Royston Robertson writes about taking part in a tribute to the late Martin Honeysett at the Cartoon Museum in London:
Martin Honeysett is described by Bill Stott as “the cartoonists’ cartoonist” in a foreword to the excellent A Taste of Honeysett book that accompanies the current Cartoon Museum exhibition. So it was fitting that a bunch of his fellow inkslingers got together this week to pay tribute to him.
The event was organised to tie in with the last week of exhibition, a career overview of the work of Honeysett, who died very suddenly after a short illness in January 2015.
I was lucky enough to be invited to take part in the roundtable discussion along with Ken Pyne, Jeremy Banks and Nick Newman.
Charles Peattie, who draws the Telegraph strip Alex and Celeb for Private Eye, and had come as an audience member, was also persuaded to take part and share his appreciation of Honeysett. The museum was actually spoilt for choice as a sizeable number of the audience at the well-attended event were fellow scribblers, proving the truth of the cartoonists’ cartoonist tag.

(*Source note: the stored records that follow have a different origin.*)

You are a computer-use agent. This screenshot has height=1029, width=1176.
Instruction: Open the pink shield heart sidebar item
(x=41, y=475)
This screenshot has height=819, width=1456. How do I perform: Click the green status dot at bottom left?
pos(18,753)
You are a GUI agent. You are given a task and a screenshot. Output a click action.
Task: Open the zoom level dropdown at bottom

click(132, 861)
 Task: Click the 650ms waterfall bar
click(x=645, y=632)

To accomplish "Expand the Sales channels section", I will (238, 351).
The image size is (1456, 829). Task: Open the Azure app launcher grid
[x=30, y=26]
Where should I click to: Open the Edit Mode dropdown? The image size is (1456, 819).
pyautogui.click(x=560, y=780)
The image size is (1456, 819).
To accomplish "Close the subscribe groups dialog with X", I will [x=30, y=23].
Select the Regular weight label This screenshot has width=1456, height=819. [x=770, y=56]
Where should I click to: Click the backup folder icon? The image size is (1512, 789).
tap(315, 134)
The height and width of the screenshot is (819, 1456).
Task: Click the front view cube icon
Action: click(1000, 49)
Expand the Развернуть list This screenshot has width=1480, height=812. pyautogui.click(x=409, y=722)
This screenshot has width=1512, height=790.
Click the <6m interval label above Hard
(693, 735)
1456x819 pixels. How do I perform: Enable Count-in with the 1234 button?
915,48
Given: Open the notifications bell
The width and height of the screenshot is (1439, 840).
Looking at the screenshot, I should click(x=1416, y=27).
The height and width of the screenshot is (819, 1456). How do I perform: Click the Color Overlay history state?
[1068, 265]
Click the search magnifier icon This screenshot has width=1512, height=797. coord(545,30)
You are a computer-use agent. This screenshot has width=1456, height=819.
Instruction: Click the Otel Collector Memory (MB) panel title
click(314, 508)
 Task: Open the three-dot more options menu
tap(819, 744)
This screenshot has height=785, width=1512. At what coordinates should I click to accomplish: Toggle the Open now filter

For an hour we discussed the unique art of Honeysett, a genuine one-off in the world of cartooning whose work is often seen as cruel or brutal but is, we all agreed, essentially truthful. And very funny, of course.
We also shared memories of Honeysett himself. Ken Pyne told a story involving Martin, the cartoonist Michael ffolkes, and a very large cake. Ffolkes, and the cake, came off worst. Nick Newman shared a cartoon Martin drew of the three Private Eye editors at the magazine’s 50th birthday party, which can be seen here.
The floor was then opened to the audience and many favourite cartoons were discussed.
All in all, a fitting tribute to Honeysett, who is sadly missed not just for his cartoons but for his good company. The cartoonists retired to pub next door, happy in the knowledge that had Martin been there he would have been utterly embarrassed about the whole thing.